● **Requirements**: Reproduce word for word the lines of the records below, from the line containing "Where should I click to: Click the legend" through the line containing "point(243,327)", with both of those lines included. Leave the pictures out.

(Dataset entries)
========================

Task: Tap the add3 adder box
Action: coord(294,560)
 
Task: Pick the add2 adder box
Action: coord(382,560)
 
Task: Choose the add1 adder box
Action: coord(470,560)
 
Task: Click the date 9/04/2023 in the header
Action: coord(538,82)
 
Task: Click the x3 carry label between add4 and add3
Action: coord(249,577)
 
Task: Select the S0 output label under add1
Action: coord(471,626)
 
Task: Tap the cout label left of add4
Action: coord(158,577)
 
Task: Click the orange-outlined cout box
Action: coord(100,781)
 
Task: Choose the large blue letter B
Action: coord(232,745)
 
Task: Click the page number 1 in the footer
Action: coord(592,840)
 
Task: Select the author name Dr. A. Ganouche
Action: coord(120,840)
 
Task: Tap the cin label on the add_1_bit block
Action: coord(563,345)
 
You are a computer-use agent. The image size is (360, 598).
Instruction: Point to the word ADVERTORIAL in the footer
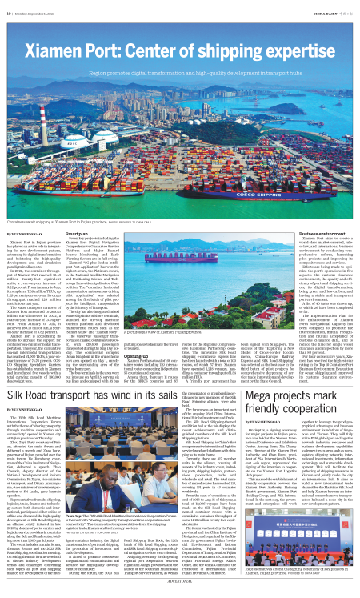(180, 592)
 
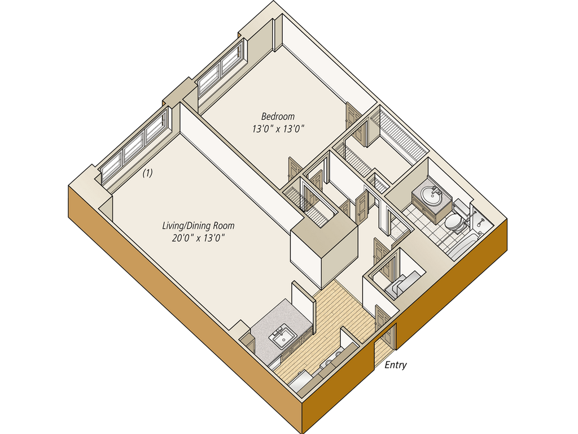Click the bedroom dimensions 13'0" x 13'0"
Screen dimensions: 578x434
pos(279,129)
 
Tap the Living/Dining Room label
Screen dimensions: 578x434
pos(198,226)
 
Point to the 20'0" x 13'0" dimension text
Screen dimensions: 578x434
pos(199,238)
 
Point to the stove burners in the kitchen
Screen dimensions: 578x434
pos(332,359)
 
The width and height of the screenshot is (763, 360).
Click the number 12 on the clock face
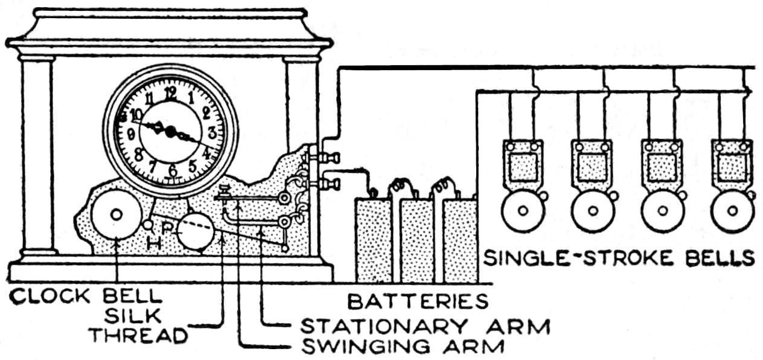pyautogui.click(x=171, y=92)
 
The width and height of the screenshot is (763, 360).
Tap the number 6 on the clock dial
pyautogui.click(x=173, y=171)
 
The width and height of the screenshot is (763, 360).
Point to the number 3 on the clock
pyautogui.click(x=212, y=133)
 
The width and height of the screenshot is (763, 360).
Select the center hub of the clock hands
pyautogui.click(x=171, y=130)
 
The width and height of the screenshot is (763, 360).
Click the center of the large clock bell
pyautogui.click(x=116, y=214)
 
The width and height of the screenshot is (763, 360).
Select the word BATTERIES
pyautogui.click(x=417, y=300)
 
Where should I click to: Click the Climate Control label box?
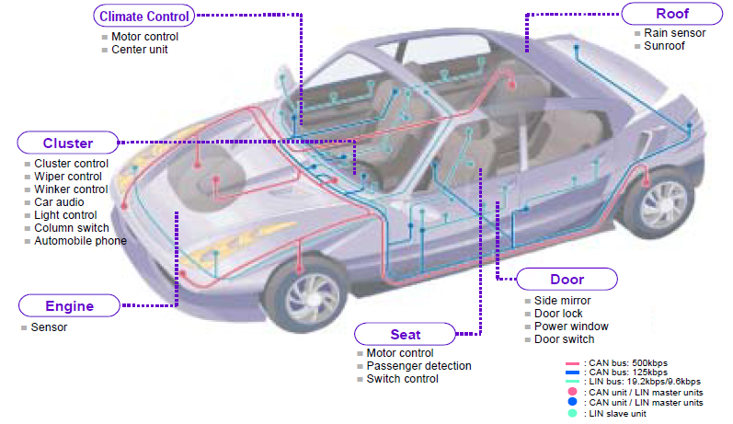143,16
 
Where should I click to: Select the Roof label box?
672,14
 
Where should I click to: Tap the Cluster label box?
68,143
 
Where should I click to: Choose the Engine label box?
69,306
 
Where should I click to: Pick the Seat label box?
405,335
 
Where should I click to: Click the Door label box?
567,280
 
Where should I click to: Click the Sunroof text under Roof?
665,46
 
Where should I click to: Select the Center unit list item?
139,50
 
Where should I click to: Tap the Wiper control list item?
68,177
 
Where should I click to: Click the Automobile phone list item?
80,241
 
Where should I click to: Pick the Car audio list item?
59,202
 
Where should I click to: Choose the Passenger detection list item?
418,366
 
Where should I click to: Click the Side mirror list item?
562,301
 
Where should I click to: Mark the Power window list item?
571,327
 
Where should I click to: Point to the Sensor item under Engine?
49,327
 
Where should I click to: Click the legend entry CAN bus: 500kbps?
643,364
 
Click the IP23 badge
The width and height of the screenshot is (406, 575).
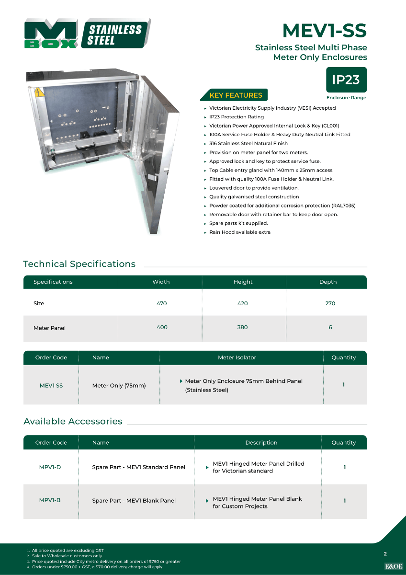point(346,80)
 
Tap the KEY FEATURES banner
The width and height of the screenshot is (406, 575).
point(236,95)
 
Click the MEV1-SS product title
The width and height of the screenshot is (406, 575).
point(324,31)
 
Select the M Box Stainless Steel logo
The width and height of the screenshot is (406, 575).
point(87,34)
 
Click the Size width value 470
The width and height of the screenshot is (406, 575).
point(161,303)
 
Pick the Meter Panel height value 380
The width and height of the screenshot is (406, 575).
point(243,327)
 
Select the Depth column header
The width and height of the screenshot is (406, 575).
point(328,282)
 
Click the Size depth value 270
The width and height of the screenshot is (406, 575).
point(330,303)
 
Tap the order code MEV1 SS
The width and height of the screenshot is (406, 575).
point(51,385)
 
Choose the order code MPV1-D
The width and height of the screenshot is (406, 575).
point(50,467)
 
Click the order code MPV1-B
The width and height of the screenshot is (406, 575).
point(50,500)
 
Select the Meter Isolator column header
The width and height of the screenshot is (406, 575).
point(237,357)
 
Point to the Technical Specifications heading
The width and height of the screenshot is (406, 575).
point(79,264)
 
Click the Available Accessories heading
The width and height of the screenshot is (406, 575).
point(73,421)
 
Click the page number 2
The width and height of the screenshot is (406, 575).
point(385,554)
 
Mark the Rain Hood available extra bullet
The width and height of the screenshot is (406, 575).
point(239,232)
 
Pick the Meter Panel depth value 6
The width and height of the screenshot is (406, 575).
point(330,327)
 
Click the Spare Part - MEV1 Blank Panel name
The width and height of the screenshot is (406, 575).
point(134,501)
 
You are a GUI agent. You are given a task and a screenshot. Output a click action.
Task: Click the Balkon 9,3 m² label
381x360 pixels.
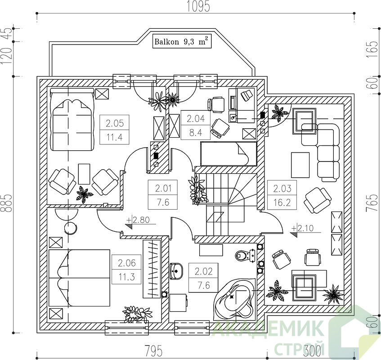(x=182, y=41)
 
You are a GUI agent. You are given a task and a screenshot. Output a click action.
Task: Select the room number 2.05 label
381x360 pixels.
(x=115, y=123)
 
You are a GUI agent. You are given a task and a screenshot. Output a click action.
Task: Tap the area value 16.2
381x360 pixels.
(x=282, y=202)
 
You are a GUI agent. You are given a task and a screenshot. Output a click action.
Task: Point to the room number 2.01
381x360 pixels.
(x=163, y=188)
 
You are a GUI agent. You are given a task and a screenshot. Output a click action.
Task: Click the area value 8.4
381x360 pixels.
(x=196, y=133)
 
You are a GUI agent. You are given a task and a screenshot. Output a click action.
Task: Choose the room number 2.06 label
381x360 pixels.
(x=126, y=263)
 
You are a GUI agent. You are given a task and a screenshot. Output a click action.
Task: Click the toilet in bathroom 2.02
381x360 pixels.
(x=245, y=256)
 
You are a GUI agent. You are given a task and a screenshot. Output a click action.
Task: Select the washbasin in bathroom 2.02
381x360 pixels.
(x=176, y=270)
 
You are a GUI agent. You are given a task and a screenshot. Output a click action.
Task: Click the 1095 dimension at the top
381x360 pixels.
(x=199, y=7)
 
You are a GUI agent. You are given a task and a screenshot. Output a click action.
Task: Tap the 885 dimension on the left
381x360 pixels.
(x=7, y=203)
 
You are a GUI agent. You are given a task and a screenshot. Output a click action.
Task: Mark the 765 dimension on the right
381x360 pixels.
(x=372, y=203)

========================

● **The completed task**:
Where should I click to: Click the legend entry CAN bus: 500kbps?
643,364
 
Click the IP23 badge
The width and height of the screenshot is (406, 575).
point(346,80)
 
Tap the KEY FEATURES banner
The width and height of the screenshot is (406, 575).
point(236,95)
 
Click the MEV1-SS product title
The width and height of the screenshot is (406, 575).
point(324,31)
 
Select the M Box Stainless Steel logo
The width and height of the screenshot is (406, 575).
point(87,34)
 
Click the Size width value 470
The width and height of the screenshot is (406, 575).
point(161,303)
 
Pick the Meter Panel height value 380
The width and height of the screenshot is (406, 575).
point(243,327)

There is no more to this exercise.